Writings - I started writing short sentences to go with my paintings for the show. It is fun and comes really easy and fast. For some, I think a little bit about what I was feeling and thinking about at the time of the painting. For others it is just my interpretation of the image. It seems the more ambiguous the painting the easier it is to write for them. Making my nonlinear dreamscape type of compositions seem more valid. This is the writing for this piece: "The hot tropical night anticipates treasures for tomorrow."

Monday, May 07, 2007


photo by Sam Carr

Emotional Roller Coaster

Participating in art festivals can really be an emotional roller coaster ride for me. The one that I was in this past weekend was a first attempt in a new location and did not have a big crowd. I do not sell well in these types of local festivals. I think people who have art and photography that is about the local environment fair much better in these situations. And even with the locally inspired art, it has to be of high quality and creative to get noticed and bought. Low cost and functional art also does well. I need a more targeted audience for my work or millions of art lovers attending so that I can filter out my audience. It takes so much effort to set up and prepare for any festival even if it is not well attended or small. So after you have done all of the preparation and paid booth fees it is hard not to get your hopes up for selling. I won an award on Saturday so that lifted my spirits but after sitting in the heat all day Sunday and not having any interested customers. I started feeling pretty low again. What I didn't know that was on that very same Sunday I had sold a major painting at the restaurant that shows my work. There is always just enough success to keep me going and think my ship is going to really come in at any moment.
But after talking to Norman Jensen Saturday night, I have decided that I just need to get comfortable and settled in for the next 20 to 40 years. (However many years God allows.) Get in a place that my family likes and find a part time job for money and settle in to paint. Just be happy painting as a lifestyle and not be anxious for success. And let paintings go. Give them to charity or as presents or destroy them. I don't have to sell everything in order to make more and continue on my path.

Tuesday, May 01, 2007

Not Just Eye Candy

From the Painter's Keys Blog

'Eye candy'

by Adrian Deckbar, New Orleans, LA, USA

I teach at Tulane University as a Professor of Practice, often I use the squinting technique all the time, in teaching and in my own work. However, I am in a dilemma. Mel Chin recently visited Tulane and lectured and gave a power point presentation and cracked jokes--the whole schtick. He suggested that realistic painting with no political message is "eye candy." I am struggling with that notion. I hear his voice over my shoulder as I paint. Any advice?

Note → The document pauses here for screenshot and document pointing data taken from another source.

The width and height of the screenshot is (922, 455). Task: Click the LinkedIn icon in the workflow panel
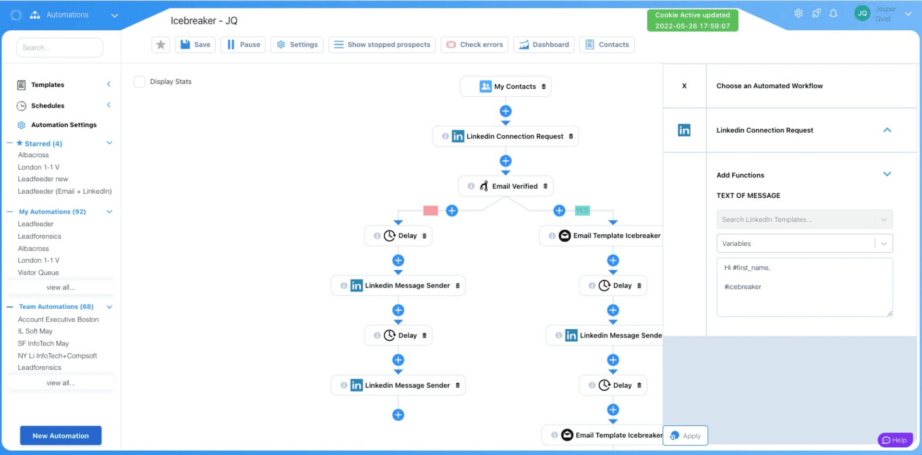coord(684,130)
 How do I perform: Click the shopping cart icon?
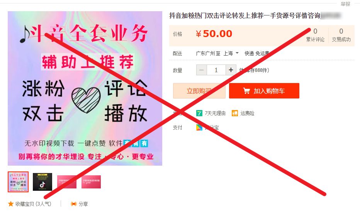click(x=246, y=91)
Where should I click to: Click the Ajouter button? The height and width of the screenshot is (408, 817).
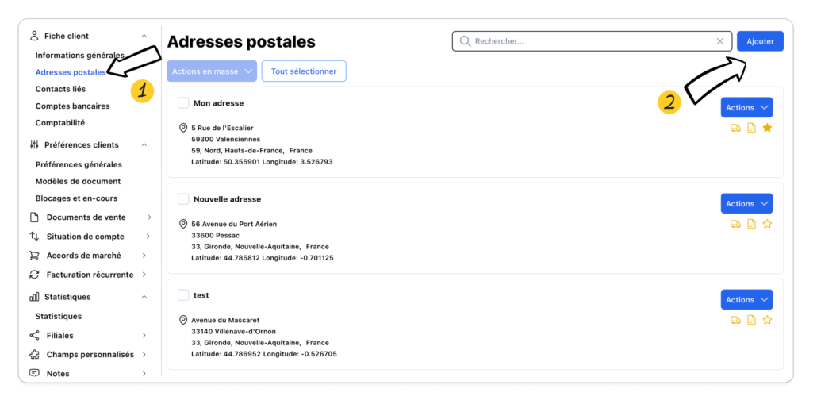pos(760,41)
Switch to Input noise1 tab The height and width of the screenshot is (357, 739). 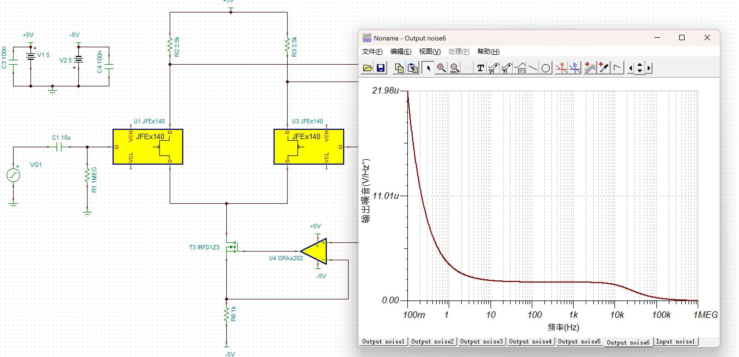(x=675, y=342)
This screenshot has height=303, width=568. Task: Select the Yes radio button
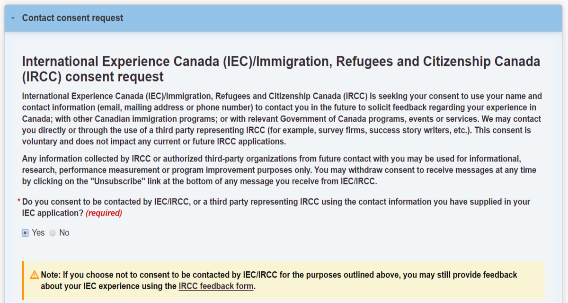[25, 233]
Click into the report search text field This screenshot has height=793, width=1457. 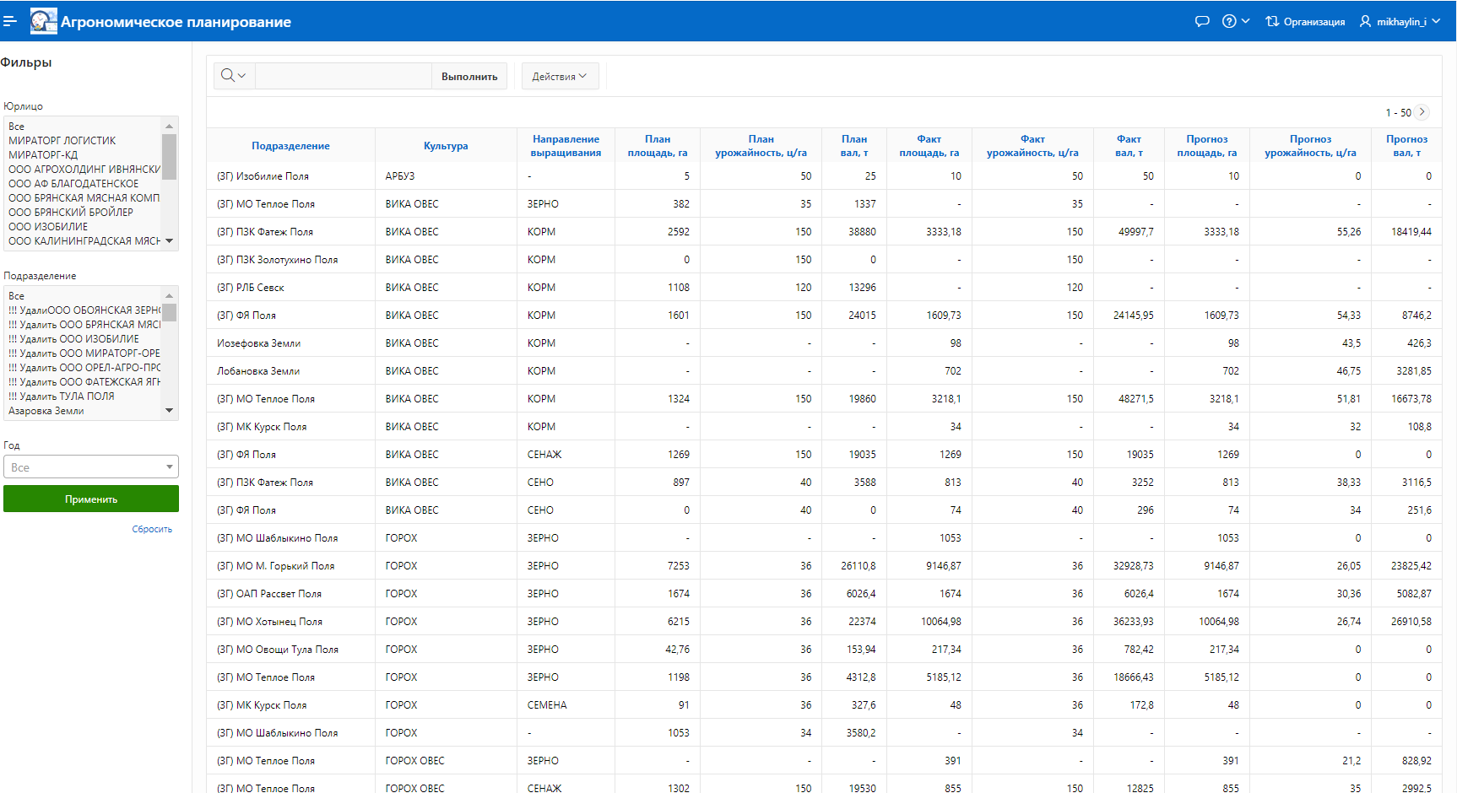[343, 76]
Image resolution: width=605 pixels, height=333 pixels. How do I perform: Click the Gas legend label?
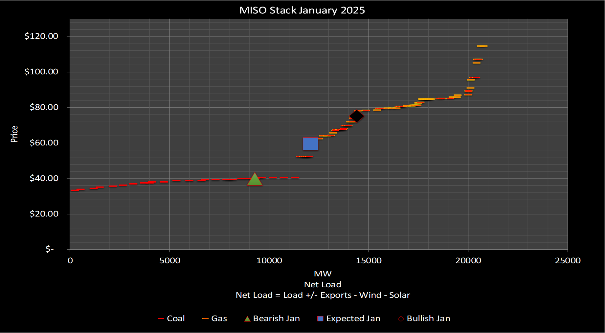click(x=219, y=319)
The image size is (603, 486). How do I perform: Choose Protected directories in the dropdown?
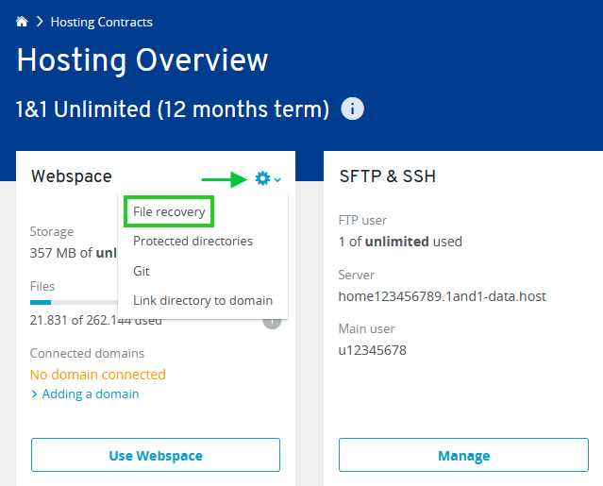point(193,242)
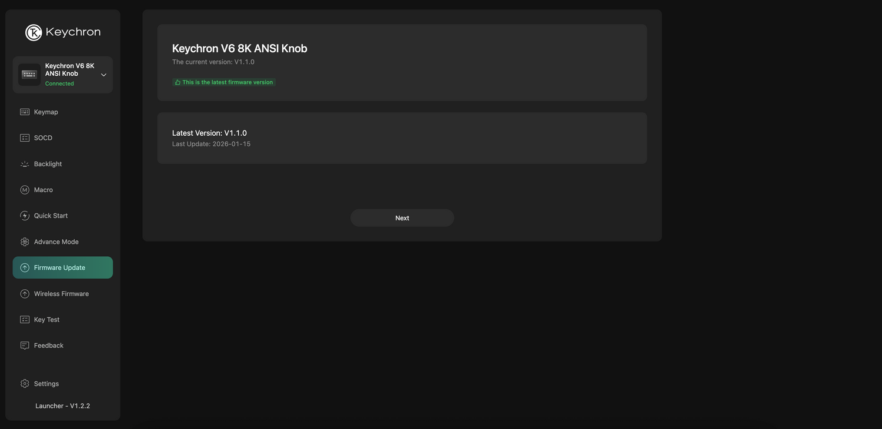Click the Keymap keyboard icon
882x429 pixels.
[x=25, y=112]
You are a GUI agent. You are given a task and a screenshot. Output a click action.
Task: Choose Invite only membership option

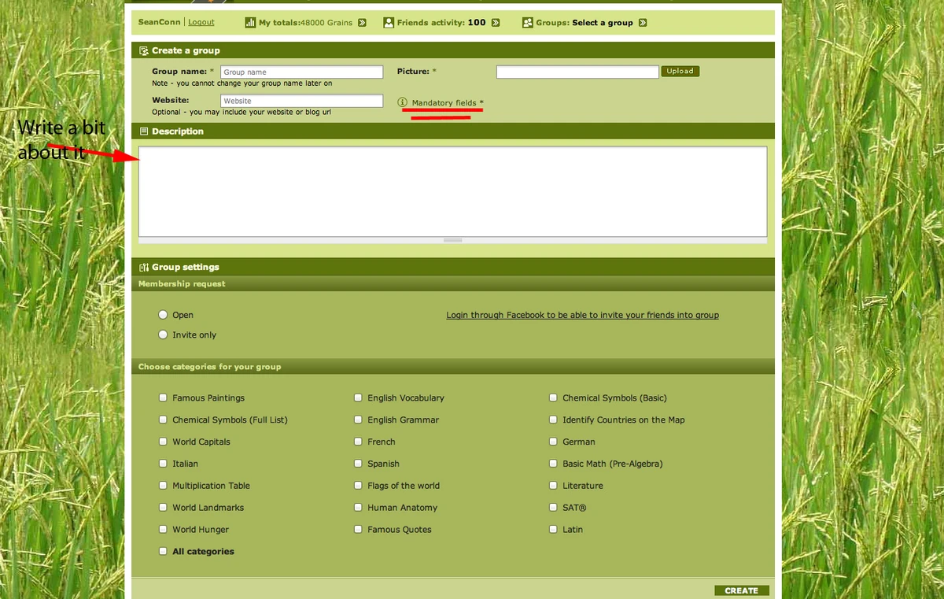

(RG note) Thanks, Adrian. All art is confectionary of a sort even when it is political or when it is meant to shock. There is a place for all art but it is commonplace for conceptual, politically- or ecologically-motivated purists to debunk skill-driven realistic art.


My Response

The click back about eye candy and the lecture by Mel Chin really struck me. I create art to nourish others' souls and mine. If all of the art I saw, books I read, music I listened to and plays or dance productions I attended were politically charged, I would be depressed. I love thoughtful content but I think shocking art or political statements are not the only valid ones.